DOCUMENT |
From Akusanat
Jump to: navigation, search

Akusanat is one part of an attempt to bring Open Language technology to minority Uralic and other threatened languages. Historically, its original content is derived from bi- and multilingual glossing dictionaries produced during a two-year project `Creation of Morphological Parsers for Minority Finno-Ugrian Languages' funded through the Kone Foundation «Language Programme» 2013–2014, see [1](https://rueter.github.io/aku).

During the `Creation of Morphological Parsers for Minority Finno-Ugrian Languages' project, open-source dictionaries were developed for Livonian (liv), Olonets-Karelian (olo), Moksha (mdf), Hill Mari (mrj) and Nenets (yrk). In addition, glossing dictionaries for Erzya (myv), Komi-Zyrian (kpv) and Udmurt (udm) were also introduced. Since these assets were shared directly with what is now known as [2](GiellaLT) infrastructure, other dictionary pairs were also brought here.

The purpose of the multilingual dictionary at Akusanat (AKU + sanat `words') was to provide multiple downloadables. First, glossing dictionaries had notations assigning inflectional types of different word types, making it reasonable for downloading `LEMMA + PoS + STEM + INFLECTION' segments for use in the root .lexc files of finite-state descriptions. Second, glossing dictionaries could be downloaded as XML files for online morphology-savvy dictionaries maintained at GiellaLT. Third, translation-pair dictionaries could be downloaded for use in open-source [3](Apertium) shallow-transfer rule-based machine translation. Fourth, the dictionary could be developed as an editing platform for LATEX download of dictionaries, the Finnish-Skolt Saami dictionary at [4](Verdd), for example. Downloadability also came to mean that there should be an analogous upload for the different formats.

The development of the Verdd dictionary editing platform has seen the introduction of translation predictions for new language pairs, which have been tested, for example, on Livonian, Olonets-Karelian, Finnish and Karelian. The prediction algorithm has been refined, with variables including the use of all translation pairs versus only approved translation pairs. This is deemed to simplify the construction of new translation pair dictionaries (bidix) for work in Apertium, and its enhancement will hopefully continue through another Google Summer of Code project.

RECORDED DATA |
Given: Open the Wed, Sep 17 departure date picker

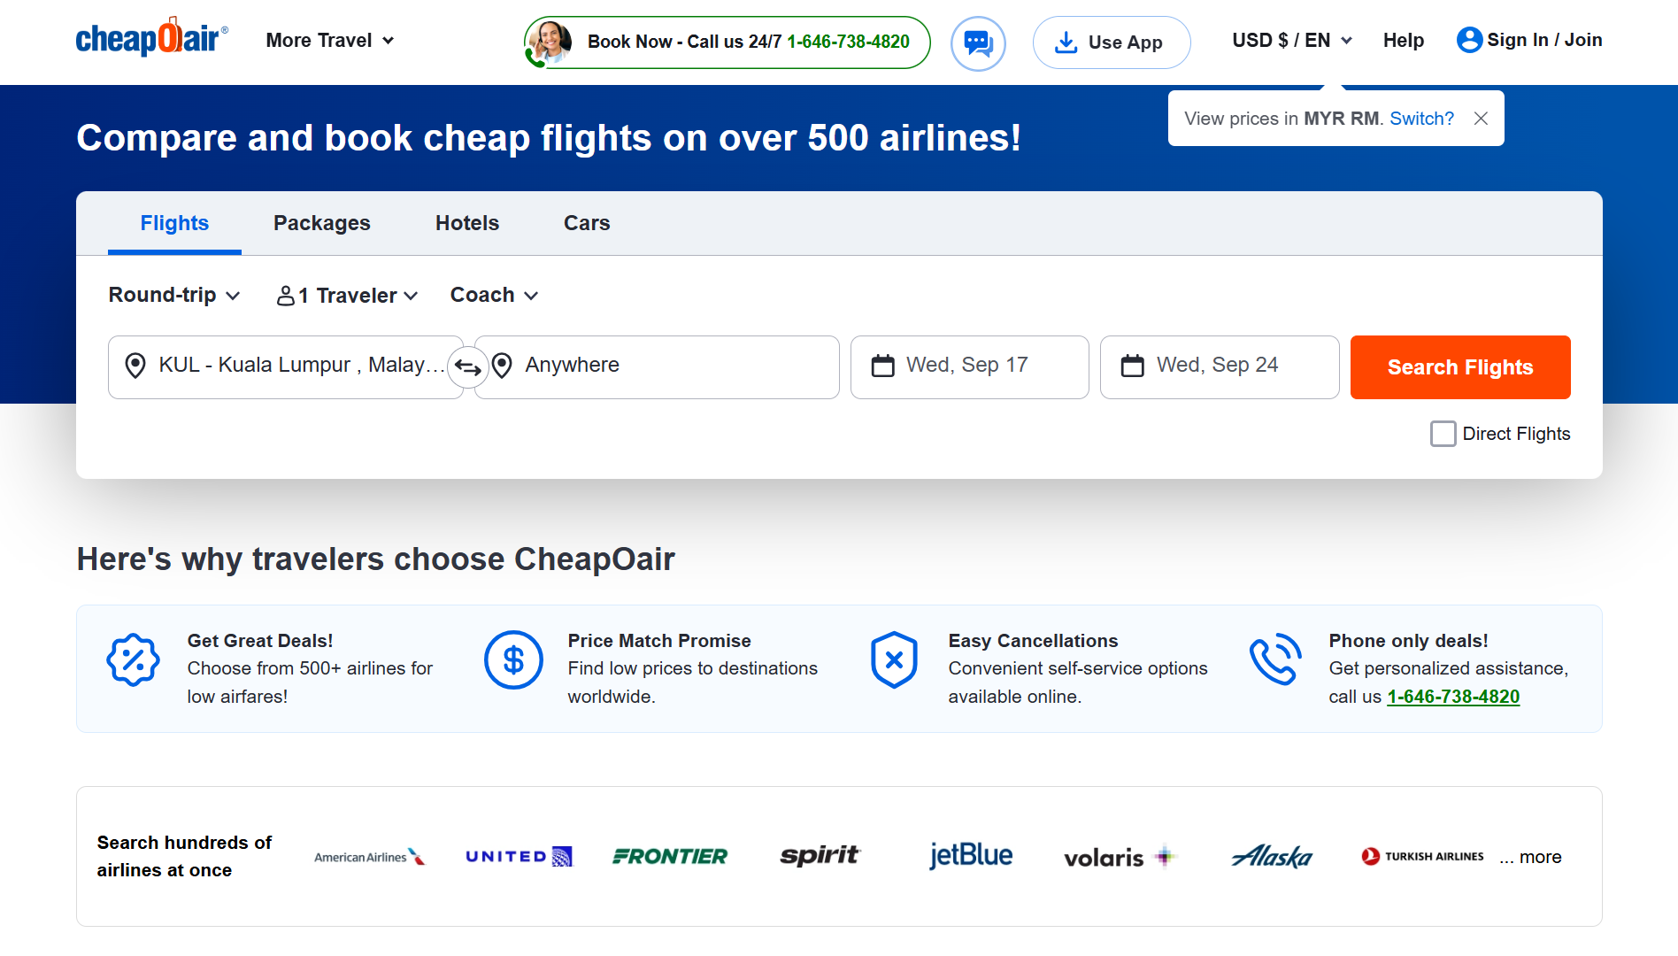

WORK TO COMPLETE | Continue the Akusanat article, picking up after its final sentence.

TASK OUTPUT |
Nowadays, the multilingual dictionaries at Akusanat directly contribute to the description and facilitation of minority languages on four continents: Europe, Asia, North America and South America. This asset greatly enhances the working of the Erzya-Moksha Electric Resource And Language Diversity project [5](EMERALD).

- Alnajjar, K., Hämäläinen, M., Partanen, N., & Rueter, J. (2022). Using Graph-Based Methods to Augment Online Dictionaries of Endangered Languages. In S. Moeller, A. Anastasopoulos, A. Arppe, A. Chaudhary, A. Harrigan, J. Holden, J. Lachler, A. Palmer, S. Rijhwani, & L. Schwartz (Eds.), Proceedings of the Fifth Workshop on the Use of Computational Methods in the Study of Endangered Languages (pp. 139-148). The Association for Computational Linguistics. https://doi.org/10.18653/v1/2022.computel-1.18

- Alnajjar, K., Rueter, J., Partanen, N., & Hämäläinen, M. (2021). Enhancing the Erzya-Moksha dictionary automatically with link prediction. Folia Uralica Debreceniensia, 28, 7-18.

- Alnajjar, K., Hämäläinen, M., Rueter, J., & Partanen, N. (2020). Ve’rdd. Narrowing the Gap between Paper Dictionaries, Low-Resource NLP and Community Involvement. In M. Ptaszynski, & B. Ziolko (Eds.), Proceedings of the 28th International Conference on Computational Linguistics: System Demonstrations International Committee on Computational Linguistics.

- Alnajjar, K., Hämäläinen, M., Partanen, N., & Rueter, J. (2019). The Open Dictionary Infrastructure for Uralic Languages. In Электронная Письменность Народов Российской Федерации: Опыт, Проблемы И Перспективы (pp. 49-51). Башкирская энциклопедия.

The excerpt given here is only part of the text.